## Brief:
Copy the items word for word, from the first item down to and including the line that contains "This screenshot has height=784, width=1540.".

## Materials provided:
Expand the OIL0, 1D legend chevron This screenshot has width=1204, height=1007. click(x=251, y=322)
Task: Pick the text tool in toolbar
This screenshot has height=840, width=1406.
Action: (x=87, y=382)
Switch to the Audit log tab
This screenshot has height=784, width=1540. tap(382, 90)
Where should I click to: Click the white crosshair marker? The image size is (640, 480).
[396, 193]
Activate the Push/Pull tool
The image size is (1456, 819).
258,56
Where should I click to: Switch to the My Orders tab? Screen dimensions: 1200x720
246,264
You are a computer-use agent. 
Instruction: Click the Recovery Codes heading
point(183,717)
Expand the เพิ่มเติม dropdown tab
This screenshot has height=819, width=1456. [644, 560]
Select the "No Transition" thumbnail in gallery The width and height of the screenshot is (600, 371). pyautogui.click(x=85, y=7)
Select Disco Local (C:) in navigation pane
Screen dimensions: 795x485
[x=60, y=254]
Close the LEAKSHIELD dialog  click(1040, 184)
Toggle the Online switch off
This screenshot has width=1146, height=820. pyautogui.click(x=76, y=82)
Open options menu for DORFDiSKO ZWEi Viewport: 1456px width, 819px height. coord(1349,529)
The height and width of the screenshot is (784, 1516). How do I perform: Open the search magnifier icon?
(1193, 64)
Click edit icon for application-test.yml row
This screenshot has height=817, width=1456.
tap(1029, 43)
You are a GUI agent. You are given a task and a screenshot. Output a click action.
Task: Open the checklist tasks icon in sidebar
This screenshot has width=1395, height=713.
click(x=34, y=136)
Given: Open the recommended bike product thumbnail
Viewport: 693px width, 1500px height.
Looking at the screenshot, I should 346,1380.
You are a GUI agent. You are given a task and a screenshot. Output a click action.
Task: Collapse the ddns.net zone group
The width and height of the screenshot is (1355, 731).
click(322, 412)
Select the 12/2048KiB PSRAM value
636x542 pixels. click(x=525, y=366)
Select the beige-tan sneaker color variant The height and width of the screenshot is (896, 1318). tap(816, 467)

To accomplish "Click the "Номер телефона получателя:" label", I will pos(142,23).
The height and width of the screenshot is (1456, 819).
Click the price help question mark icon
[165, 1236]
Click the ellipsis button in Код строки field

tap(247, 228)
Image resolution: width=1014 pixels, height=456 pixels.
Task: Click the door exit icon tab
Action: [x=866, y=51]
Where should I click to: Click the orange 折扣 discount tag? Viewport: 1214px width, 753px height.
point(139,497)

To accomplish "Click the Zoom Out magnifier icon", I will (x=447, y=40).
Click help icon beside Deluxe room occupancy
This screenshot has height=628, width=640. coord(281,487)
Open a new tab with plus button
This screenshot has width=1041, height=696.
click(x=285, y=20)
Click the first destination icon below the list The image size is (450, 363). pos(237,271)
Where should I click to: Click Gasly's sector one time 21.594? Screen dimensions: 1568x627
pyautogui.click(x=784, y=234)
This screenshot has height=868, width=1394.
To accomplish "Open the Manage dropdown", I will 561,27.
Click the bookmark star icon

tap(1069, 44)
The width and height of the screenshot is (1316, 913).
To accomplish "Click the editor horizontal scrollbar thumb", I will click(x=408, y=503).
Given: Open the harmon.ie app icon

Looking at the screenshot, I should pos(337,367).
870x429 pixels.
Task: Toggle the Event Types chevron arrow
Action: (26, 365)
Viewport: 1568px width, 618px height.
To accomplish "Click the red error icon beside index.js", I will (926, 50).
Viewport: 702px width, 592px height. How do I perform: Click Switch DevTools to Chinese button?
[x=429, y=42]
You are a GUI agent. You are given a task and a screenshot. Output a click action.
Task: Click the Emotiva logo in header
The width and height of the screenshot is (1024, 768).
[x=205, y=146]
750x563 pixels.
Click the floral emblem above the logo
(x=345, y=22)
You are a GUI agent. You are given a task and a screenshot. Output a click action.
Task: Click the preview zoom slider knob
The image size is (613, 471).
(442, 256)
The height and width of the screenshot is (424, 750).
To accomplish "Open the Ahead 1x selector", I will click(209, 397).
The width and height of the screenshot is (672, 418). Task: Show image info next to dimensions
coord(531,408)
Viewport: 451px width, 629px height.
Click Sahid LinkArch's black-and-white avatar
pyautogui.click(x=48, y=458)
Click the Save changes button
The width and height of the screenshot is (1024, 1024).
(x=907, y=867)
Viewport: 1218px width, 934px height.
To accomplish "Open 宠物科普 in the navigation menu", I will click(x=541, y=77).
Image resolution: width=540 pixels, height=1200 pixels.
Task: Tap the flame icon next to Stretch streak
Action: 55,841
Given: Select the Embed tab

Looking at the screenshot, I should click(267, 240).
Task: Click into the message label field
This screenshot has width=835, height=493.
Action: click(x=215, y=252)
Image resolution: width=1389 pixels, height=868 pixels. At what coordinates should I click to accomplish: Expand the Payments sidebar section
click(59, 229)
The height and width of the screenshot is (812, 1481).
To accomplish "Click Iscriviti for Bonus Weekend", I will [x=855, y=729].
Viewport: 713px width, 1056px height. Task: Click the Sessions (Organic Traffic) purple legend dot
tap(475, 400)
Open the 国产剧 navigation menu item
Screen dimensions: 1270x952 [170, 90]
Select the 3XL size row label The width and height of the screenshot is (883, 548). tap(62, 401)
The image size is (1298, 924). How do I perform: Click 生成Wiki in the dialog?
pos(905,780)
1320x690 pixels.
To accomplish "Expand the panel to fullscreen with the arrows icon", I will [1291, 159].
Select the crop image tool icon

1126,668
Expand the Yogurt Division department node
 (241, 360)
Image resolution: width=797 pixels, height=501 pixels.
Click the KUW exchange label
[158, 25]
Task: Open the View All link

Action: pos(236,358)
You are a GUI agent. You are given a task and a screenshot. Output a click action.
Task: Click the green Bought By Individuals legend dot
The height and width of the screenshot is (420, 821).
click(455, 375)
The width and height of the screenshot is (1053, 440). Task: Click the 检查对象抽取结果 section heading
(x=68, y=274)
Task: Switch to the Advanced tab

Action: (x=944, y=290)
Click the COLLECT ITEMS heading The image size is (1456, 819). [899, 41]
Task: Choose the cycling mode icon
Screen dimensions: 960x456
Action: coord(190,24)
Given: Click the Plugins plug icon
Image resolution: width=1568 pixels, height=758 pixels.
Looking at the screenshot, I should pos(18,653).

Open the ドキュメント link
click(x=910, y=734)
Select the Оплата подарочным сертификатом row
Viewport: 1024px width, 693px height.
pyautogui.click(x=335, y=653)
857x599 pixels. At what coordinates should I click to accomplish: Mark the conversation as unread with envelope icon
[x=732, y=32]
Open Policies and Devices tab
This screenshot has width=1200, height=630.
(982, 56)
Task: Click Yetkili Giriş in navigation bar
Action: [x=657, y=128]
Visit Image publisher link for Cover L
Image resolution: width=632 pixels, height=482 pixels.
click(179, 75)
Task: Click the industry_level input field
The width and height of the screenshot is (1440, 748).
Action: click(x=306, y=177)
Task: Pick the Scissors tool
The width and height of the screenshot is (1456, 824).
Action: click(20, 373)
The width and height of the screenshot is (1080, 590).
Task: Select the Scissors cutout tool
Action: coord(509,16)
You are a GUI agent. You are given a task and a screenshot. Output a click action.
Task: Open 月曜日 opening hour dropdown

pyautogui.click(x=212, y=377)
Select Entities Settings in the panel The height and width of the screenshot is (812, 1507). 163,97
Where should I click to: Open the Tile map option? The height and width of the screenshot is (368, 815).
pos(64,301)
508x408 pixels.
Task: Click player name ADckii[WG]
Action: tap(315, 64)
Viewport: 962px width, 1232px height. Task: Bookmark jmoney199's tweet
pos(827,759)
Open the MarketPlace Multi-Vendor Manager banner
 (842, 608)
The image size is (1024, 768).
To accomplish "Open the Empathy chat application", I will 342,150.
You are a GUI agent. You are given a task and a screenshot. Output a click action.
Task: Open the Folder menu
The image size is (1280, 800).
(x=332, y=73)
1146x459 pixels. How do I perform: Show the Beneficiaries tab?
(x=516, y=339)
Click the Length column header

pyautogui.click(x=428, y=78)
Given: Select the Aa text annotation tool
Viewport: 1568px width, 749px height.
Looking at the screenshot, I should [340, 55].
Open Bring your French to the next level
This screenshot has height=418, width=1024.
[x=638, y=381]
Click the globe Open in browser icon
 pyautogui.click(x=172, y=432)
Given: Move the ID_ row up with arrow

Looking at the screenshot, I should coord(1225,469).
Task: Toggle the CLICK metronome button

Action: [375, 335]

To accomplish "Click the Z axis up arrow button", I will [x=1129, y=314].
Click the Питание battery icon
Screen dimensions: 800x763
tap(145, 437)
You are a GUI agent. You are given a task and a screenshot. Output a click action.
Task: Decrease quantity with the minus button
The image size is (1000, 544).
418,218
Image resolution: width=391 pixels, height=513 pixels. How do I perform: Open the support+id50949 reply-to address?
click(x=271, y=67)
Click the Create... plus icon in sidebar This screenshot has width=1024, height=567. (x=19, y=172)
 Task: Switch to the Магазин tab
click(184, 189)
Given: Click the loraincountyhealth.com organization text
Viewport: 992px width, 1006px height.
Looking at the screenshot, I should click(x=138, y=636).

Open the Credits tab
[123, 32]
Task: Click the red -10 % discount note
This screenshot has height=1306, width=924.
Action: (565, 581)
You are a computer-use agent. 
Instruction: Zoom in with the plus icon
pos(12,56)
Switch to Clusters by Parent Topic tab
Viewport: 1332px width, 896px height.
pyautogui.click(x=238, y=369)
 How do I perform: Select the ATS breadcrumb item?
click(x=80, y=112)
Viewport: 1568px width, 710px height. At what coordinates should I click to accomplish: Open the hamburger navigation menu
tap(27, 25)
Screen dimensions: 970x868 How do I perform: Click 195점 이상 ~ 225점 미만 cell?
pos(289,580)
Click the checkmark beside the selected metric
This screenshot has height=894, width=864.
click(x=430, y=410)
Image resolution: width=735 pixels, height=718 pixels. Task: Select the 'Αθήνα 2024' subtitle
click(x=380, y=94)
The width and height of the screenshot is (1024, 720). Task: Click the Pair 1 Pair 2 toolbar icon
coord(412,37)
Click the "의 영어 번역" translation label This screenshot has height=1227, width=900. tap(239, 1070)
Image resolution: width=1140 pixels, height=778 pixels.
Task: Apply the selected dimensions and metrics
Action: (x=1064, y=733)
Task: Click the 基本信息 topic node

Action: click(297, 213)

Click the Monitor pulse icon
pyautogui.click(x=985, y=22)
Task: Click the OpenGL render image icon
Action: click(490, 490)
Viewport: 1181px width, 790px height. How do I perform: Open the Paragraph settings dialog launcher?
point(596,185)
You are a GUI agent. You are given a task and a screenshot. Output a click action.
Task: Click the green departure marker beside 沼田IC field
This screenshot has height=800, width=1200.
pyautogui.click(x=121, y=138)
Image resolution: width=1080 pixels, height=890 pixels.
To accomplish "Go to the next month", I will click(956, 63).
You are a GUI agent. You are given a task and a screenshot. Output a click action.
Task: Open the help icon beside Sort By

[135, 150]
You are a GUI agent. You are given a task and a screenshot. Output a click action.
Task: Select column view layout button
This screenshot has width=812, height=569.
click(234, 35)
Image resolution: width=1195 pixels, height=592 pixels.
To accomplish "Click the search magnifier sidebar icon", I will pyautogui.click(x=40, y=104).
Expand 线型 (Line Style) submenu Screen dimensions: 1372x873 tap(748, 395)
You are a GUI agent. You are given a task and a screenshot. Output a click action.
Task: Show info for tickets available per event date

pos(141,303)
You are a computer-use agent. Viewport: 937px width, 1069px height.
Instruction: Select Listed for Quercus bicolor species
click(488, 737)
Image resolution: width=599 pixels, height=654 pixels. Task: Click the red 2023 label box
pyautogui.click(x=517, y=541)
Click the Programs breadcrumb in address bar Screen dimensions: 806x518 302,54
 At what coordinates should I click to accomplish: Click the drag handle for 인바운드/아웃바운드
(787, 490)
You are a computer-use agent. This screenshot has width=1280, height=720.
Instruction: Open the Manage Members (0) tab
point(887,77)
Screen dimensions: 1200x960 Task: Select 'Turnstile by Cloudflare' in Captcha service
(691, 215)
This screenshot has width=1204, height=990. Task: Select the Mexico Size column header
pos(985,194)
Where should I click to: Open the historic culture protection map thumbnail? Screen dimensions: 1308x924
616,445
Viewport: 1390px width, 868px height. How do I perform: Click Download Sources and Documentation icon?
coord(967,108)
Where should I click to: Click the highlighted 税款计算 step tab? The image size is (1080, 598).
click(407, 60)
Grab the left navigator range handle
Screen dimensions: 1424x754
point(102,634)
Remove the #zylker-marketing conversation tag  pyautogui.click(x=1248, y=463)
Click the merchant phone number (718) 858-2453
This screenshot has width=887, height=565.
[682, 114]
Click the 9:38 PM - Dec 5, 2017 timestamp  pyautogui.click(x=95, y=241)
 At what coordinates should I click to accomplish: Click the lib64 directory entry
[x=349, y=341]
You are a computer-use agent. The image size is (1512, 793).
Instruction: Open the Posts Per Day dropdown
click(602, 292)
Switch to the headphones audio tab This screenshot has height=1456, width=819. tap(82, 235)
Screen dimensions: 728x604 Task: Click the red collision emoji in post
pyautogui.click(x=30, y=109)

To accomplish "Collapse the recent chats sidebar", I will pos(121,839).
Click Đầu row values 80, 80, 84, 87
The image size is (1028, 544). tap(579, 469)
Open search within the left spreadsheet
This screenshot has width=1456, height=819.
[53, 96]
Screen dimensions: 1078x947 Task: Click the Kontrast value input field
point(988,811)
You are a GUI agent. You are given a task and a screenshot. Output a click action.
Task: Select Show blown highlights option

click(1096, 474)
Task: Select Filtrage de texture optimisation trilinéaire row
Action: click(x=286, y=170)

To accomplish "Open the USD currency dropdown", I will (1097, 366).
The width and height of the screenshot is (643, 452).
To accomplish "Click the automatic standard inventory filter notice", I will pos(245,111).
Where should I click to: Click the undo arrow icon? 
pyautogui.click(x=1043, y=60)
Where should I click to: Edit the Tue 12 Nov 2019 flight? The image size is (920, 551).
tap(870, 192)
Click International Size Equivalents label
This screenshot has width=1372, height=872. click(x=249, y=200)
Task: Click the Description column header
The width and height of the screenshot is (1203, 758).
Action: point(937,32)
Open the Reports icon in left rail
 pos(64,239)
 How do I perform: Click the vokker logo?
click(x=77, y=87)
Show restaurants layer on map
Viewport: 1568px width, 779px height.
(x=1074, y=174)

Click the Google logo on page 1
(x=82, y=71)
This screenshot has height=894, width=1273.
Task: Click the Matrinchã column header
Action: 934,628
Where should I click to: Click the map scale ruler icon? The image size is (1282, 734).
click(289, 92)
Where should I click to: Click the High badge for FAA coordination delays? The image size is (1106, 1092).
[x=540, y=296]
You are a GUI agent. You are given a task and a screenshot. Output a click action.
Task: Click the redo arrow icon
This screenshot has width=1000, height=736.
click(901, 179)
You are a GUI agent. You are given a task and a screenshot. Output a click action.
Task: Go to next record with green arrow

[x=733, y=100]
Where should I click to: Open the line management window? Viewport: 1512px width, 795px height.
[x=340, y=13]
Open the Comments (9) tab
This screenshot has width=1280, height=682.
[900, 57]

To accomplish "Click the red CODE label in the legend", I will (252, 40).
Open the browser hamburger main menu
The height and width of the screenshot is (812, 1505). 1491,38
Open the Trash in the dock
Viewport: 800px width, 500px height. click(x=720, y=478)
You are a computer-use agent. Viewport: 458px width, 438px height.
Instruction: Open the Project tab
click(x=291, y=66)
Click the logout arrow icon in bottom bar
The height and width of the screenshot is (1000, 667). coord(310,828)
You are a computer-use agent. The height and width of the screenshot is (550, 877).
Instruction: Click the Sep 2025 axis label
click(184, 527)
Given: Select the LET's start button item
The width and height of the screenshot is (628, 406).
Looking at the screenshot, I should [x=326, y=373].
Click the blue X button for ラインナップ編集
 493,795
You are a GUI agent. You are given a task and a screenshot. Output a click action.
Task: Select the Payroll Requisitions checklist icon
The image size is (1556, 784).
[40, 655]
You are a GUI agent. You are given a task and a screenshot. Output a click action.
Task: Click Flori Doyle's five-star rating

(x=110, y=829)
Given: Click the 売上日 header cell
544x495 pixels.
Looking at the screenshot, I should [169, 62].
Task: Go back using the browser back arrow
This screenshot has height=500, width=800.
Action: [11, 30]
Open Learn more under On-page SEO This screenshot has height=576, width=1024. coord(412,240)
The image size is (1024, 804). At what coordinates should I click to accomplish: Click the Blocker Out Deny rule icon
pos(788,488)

## Response:
Expand the OIL0, 1D legend chevron This screenshot has width=1204, height=1007. click(x=251, y=322)
Task: Pick the text tool in toolbar
This screenshot has height=840, width=1406.
Action: (x=87, y=382)
Switch to the Audit log tab
This screenshot has height=784, width=1540. tap(382, 90)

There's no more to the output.